After running Set-MsolDirSyncEnabled -EnableDirSync $false command, All entra synced users will be converted to cloud only users. Password reset is not required after this conversion.
Good article – Does this need to be done if we were using an on-prem exchange server? All users have been migrated to the cloud and all computers have been removed from the domain and are now authenticating via AzureAD.
Microsoft states this is all that needs to be done to convert –
https://docs.microsoft.com/en-us/microsoft-365/enterprise/turn-off-directory-synchronization?view=o365-worldwide
Thanks!
Set-MsolDirSyncEnabled -EnableDirSync $false command is used to switch off directory sync and convert all synced users to In-Cloud users. When a user is converted to In-Cloud, it will be full managed via Azure AD and not on-prem AD.
Once all users are converted to In-Cloud Users, you can remove Azure AD Connect from On-Prem Server.
But will all the user accounts still showing the premise icon be deleted in 365 and then need to be restored? Think that is the piece I am missing.
Hi Lance, No the accounts will not be removed and need to be restored. It will be converted to In Cloud accounts once the command Set-MsolDirSyncEnabled -EnableDirSync $false is run.
I’m very curious about this part as well, also if their passwords will be reset or require an change.
Hi Wil, Password reset is not required after converting all user accounts to In Cloud user accounts. I have also updated the blog post related to this and some more information on it. Hope this helps.
Thanks so much!
I have some users I want to use Active Directory sync and some I want cloud only.
So far, I haven’t found a way to migrate mailboxes from on premise to a user that was manually created as cloud only.
After reading this post I’m wondering if I can;
Sync both OUs, the one for cloud only users and the one for users that will continue to sync.
Use the command in your post to disable sync.
Reconfigure Azure AD Connect and remove the OU for cloud only users from the configuration.
Re-enable directory sync and force a sync from Azure AD Connect.
Question is, what happens to the “cloud Only” users who are no longer syncing?
Will their accounts in the cloud be deleted?
That’s what normally happens to a sync’d account that is removed from the OU that is syncing.
Thank you! I converted a few users and everything seems to be good. Outlook, onedrive etc. But some users are missing teams channels after the change. When i login to the teams admin center, all the permissions are still the same, but no channels in teams. I fix this by deleting / add the user again and then the teams channel is back. But it is a lot of work to do this for all users!
Note: Some users had no issue.
Is this a sync issue? Can i force it? Or maybe i need to wait 24 hours+ ?
Any help would be great.
Thanks
I believe we are experiencing quite a huge issue after this migration. If you could provide some insight to our issue, that would be great.

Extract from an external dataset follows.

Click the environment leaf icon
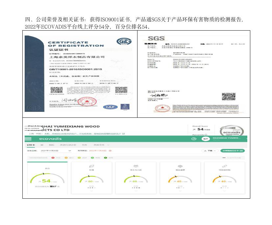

After migrating all our users, some on-premesis attributes are still present. Most notably and the ones causing the issues are “On-premises SAM account name” and “On-premises domain name”. These properties are still respected even after Azure AD sync is turned off. For example, for my migrated users, if they Azure AD join a Windows device, the user will be created as OnPremDomain\OnPremSAM or company.local\jdoe. Compared to true Azure AD cloud only accounts, they are created like AzureAD\jdoe.
This has become a problem when someone changes their name. The “On-premises SAM account name” attribute does not change when changing the name of the Azure AD user. For example, let’s say Jane Doe’s last name is changed to Fox, making her last Name Jane Fox. The name change will be reflected on all Microsoft apps, but not on a Windows Azure AD device. The user will still be created as company.local\jdoe. This causes many issues with certificate validation and a lot more.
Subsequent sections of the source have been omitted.